* [Your instructions]
Could you format the data as a Markdown table with columns "Row" and "Text", starting at the line containing "At what coordinates" and ending at the line containing "point(1377,171)", with both of those lines included? Give only those lines, one per row, skip any blank lines, and leave the pictures out.

* [Listed records]
§ §
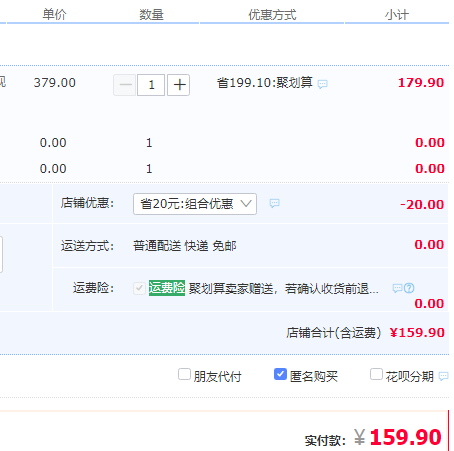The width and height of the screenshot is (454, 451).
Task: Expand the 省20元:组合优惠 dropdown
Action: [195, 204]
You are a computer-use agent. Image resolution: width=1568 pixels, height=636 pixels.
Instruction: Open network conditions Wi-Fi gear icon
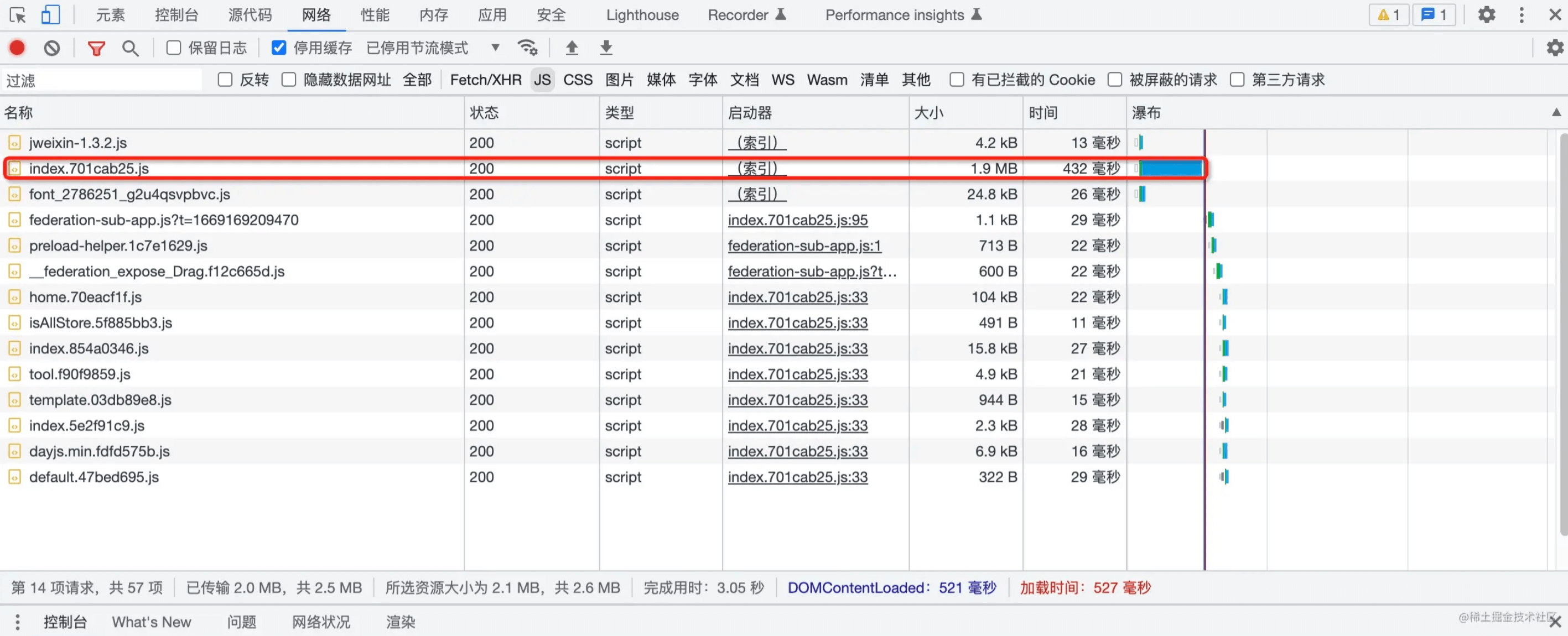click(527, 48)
§ §
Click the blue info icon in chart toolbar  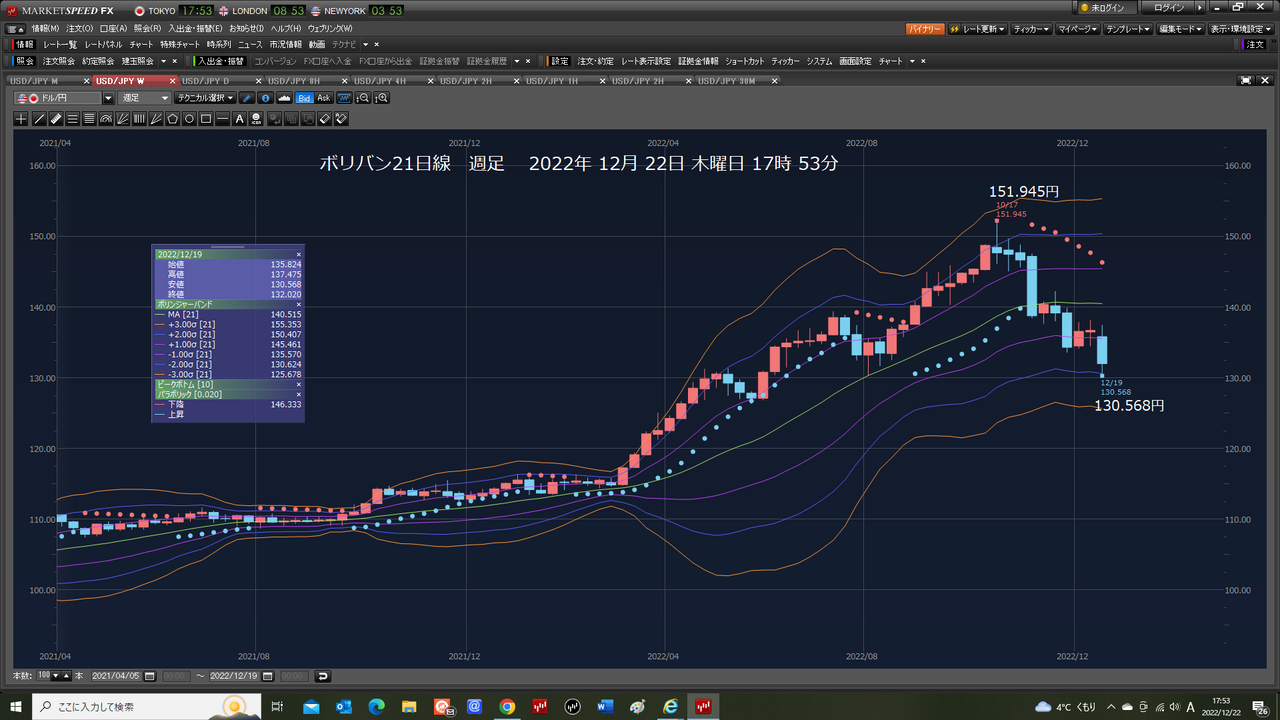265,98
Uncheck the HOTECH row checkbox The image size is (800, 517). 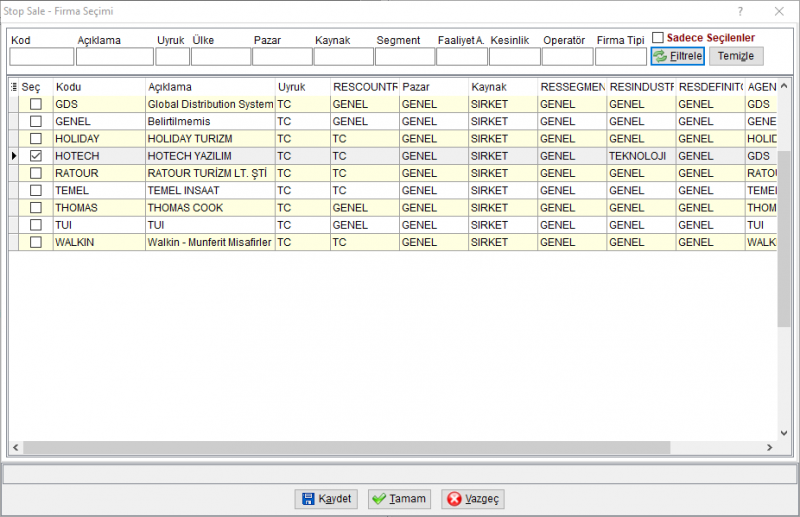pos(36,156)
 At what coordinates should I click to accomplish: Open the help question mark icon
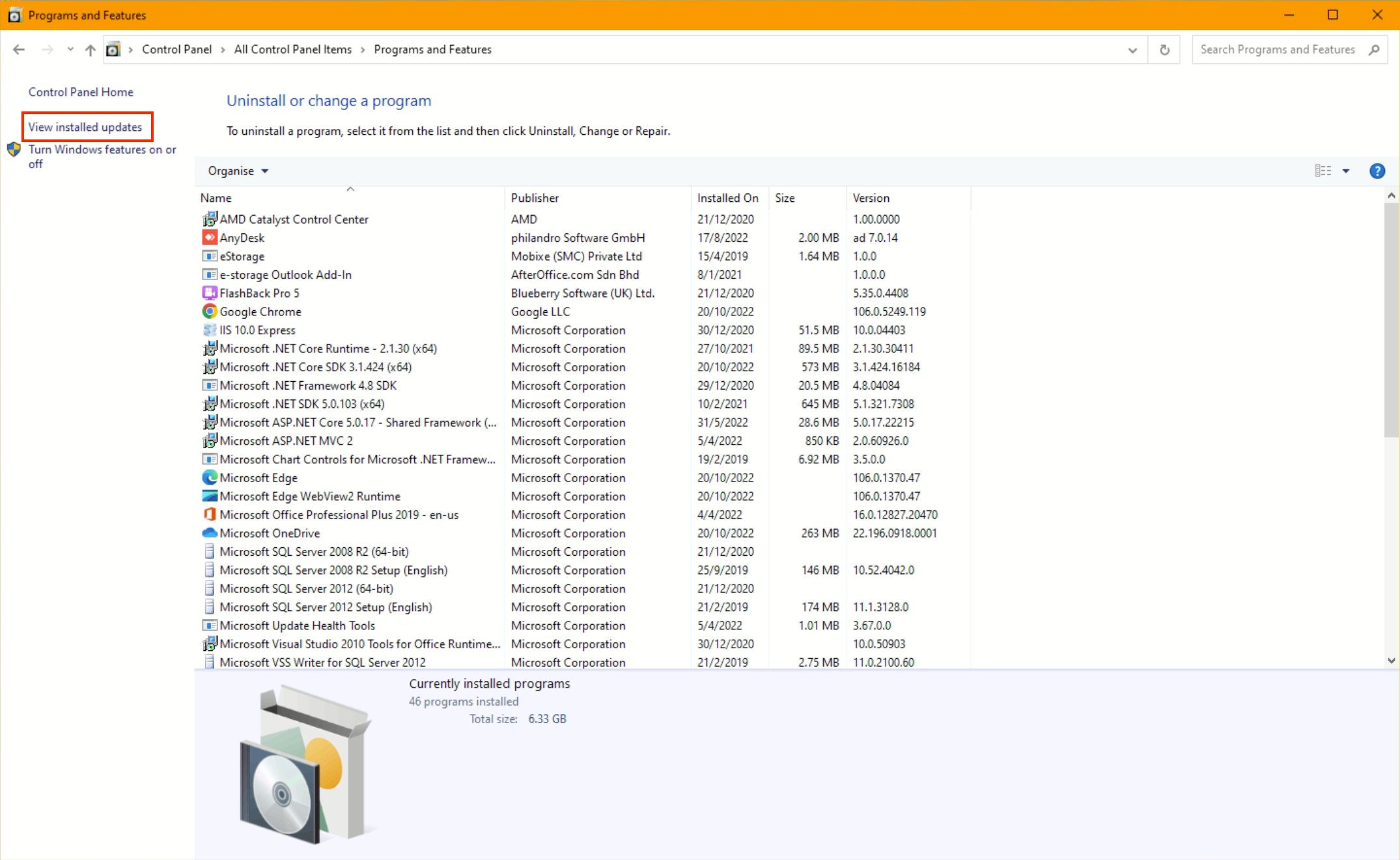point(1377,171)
§ §
* [Solved problem]
| Row | Text |
|---|---|
| 1 |  At what coordinates should I click to accomplish: Open the help question mark icon |
| 2 | point(1377,171) |